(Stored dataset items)
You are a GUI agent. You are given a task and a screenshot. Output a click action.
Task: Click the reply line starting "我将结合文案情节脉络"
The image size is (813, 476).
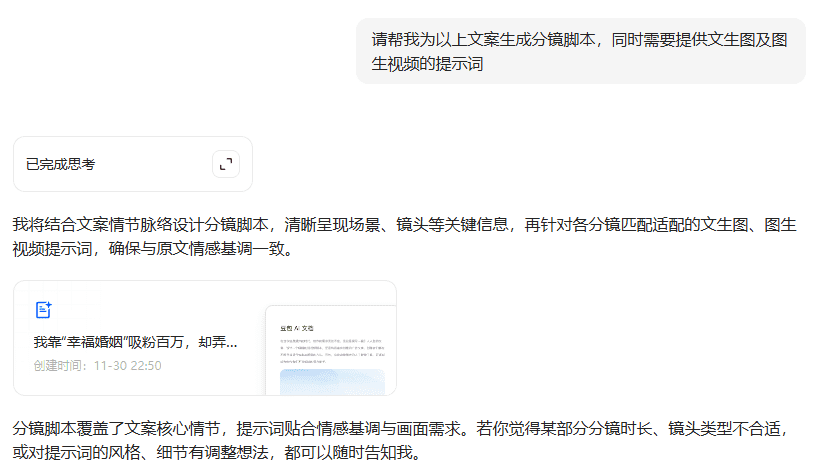coord(400,225)
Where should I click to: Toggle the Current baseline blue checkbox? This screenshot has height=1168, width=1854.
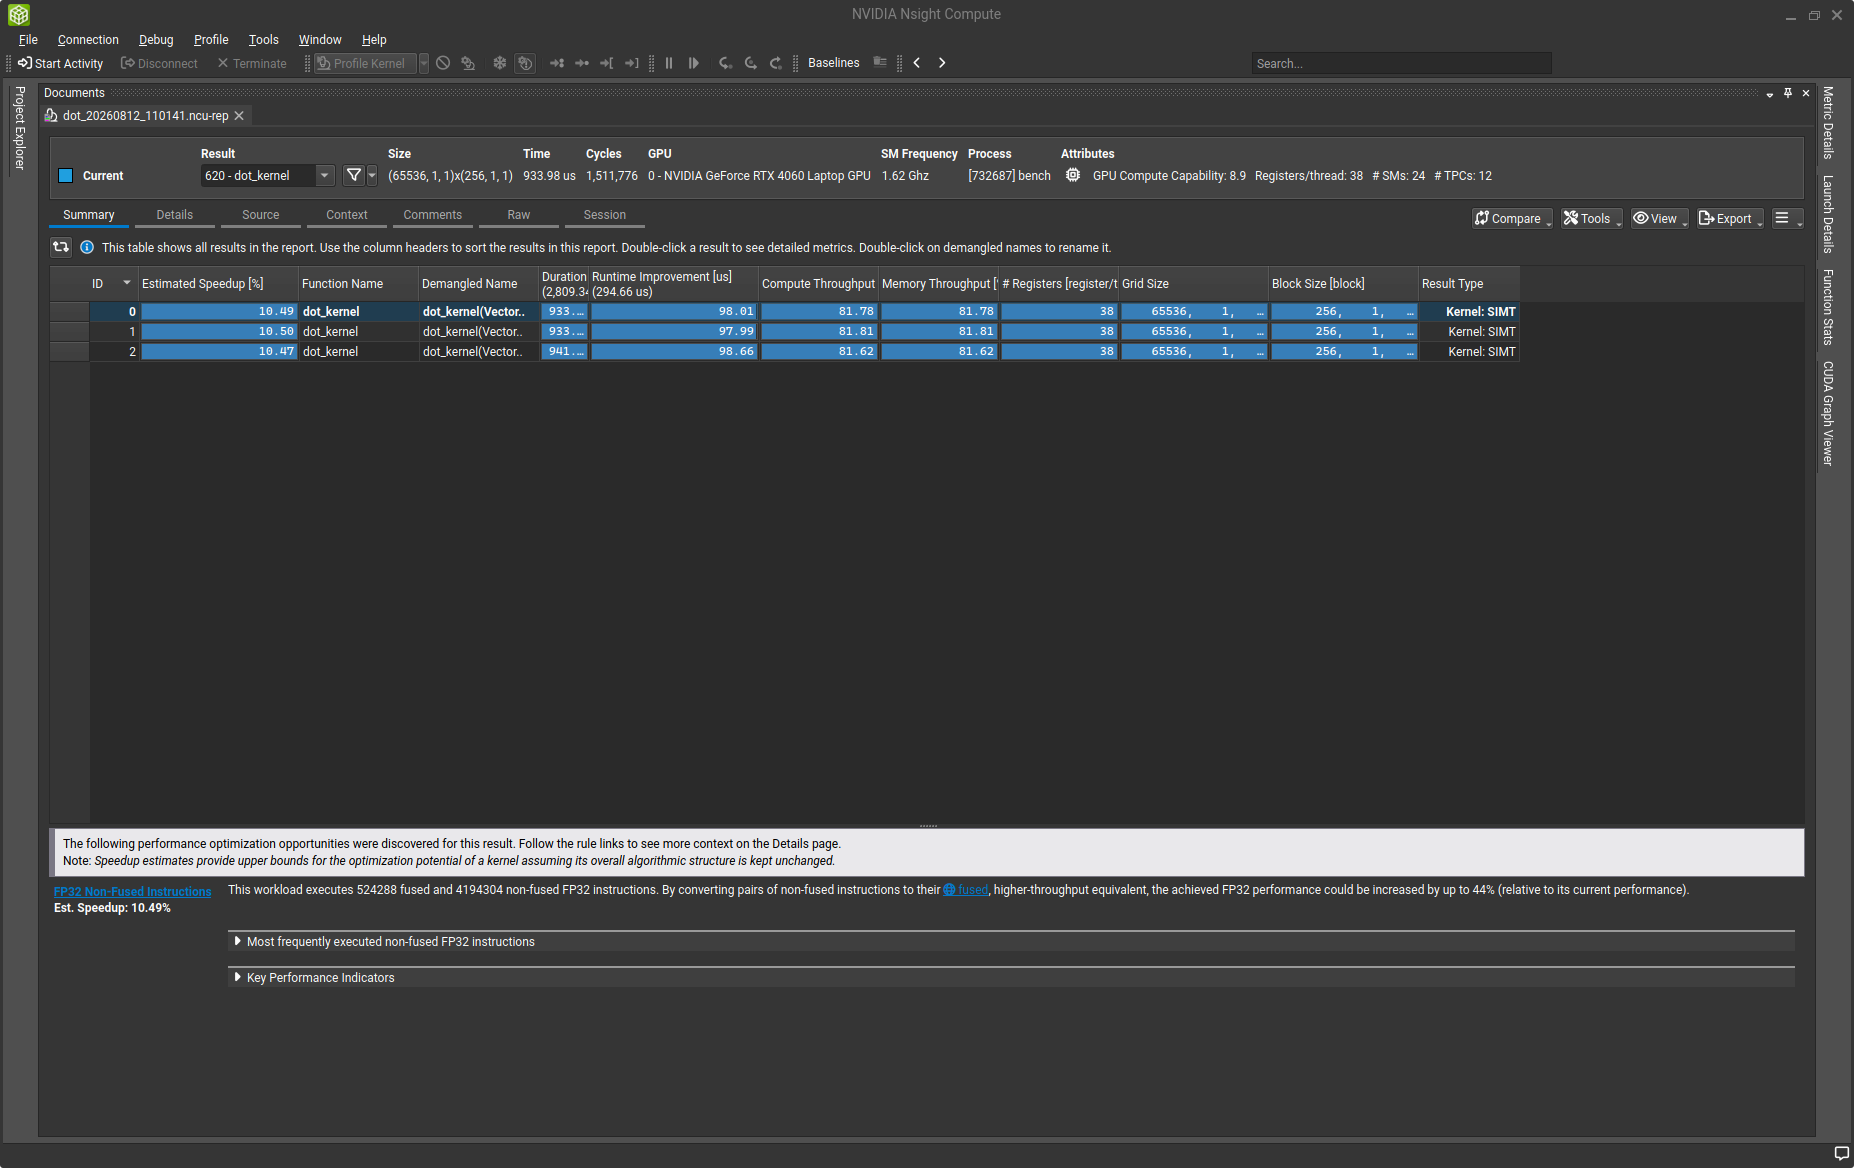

● **AIM OF THE EXERCISE**: Copy out every line of the data above, taking care to leave the pictures out.

● **ANSWER TO THIS EXERCISE**:
You are a GUI agent. You are given a task and a screenshot. Output a click action.
Task: Click the reply line starting "我将结合文案情节脉络"
The image size is (813, 476).
coord(400,225)
Where should I click to: Toggle the Current baseline blue checkbox? This screenshot has height=1168, width=1854.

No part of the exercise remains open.